# How is there a magnetic field value along the loop? [closed]

The problem given to me is

According to my logic there shouldn't be any B.dl along the loop as the current passing through the loop is zero but according to the question it isn't. I don't want you to solve the entire problem, I just want to know the logic about how and why will there be a B.dl value.

• Hi PSN03, it's against our rules to post images of text you want to quote. Please type it out instead so it can be indexed by search engines. For formulas, use MathJax. May 3, 2020 at 11:11

The problem is in the following. You're talking about the circulation theorem which states that for any surface $$D$$ and its boundary $$\partial D$$ the following relation holds $$\int \limits_D (\vec{j}, \vec{dS}) \sim \int \limits_{\partial D} (\vec{B}, \vec{dl})$$ where $$j$$ is current density and $$B$$ is magnetic field. Its statement is only self-consistent when for any closed surface one has $$\int \limits_D (\vec{j}, \vec{dS})=0$$, which is a condition for that charge doesn't accumulate anywhere in space; thus, it is valid only in stationary situation. But for your problem this is not true: if a wire intersects the closed surface $$D$$, integral is non-zero; that means that actually you have an accumulation of charge at the end of the wire, which, in turn, implies the existence of time-dependent electric field from that charge.
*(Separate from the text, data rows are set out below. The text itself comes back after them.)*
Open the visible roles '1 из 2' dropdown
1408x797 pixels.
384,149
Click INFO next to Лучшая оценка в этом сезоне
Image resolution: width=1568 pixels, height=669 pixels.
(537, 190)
You still can calculate the magnetic field using Biot-Savart law, but circulation theorem is non-valid. Instead (to find the same result) you could use the more general Maxwell equation with changing electric field term ("displacement current") $$\int \limits_{\partial D} (\vec{B}, \vec{dl}) = \mu_0 \int \limits_D (\vec{j}, \vec{dS}) + \epsilon_0 \mu_0 \int \limits_D (\frac{\partial E}{\partial t}, \vec{dS})$$ It will give you the same answer, if you calculate how electric field from that charge changes over time.

Aleksandr gives a more detailed answer, but I can try to provide some intuition. The hint is this. If you take the in the diagram, loop and pick the surface closes it with a disk, there doesn't appear to be any current density that crosses it. However, we aren't required to choose a particular surface. We may choose any surface where the boundary is that loop. So you could think about how when blowing a bubble, the surface of the bubble is initially the disk, but if you start to blow it, the film will stretch out in all kinds of shapes. Certainly there is one in which the wire intersects the surface.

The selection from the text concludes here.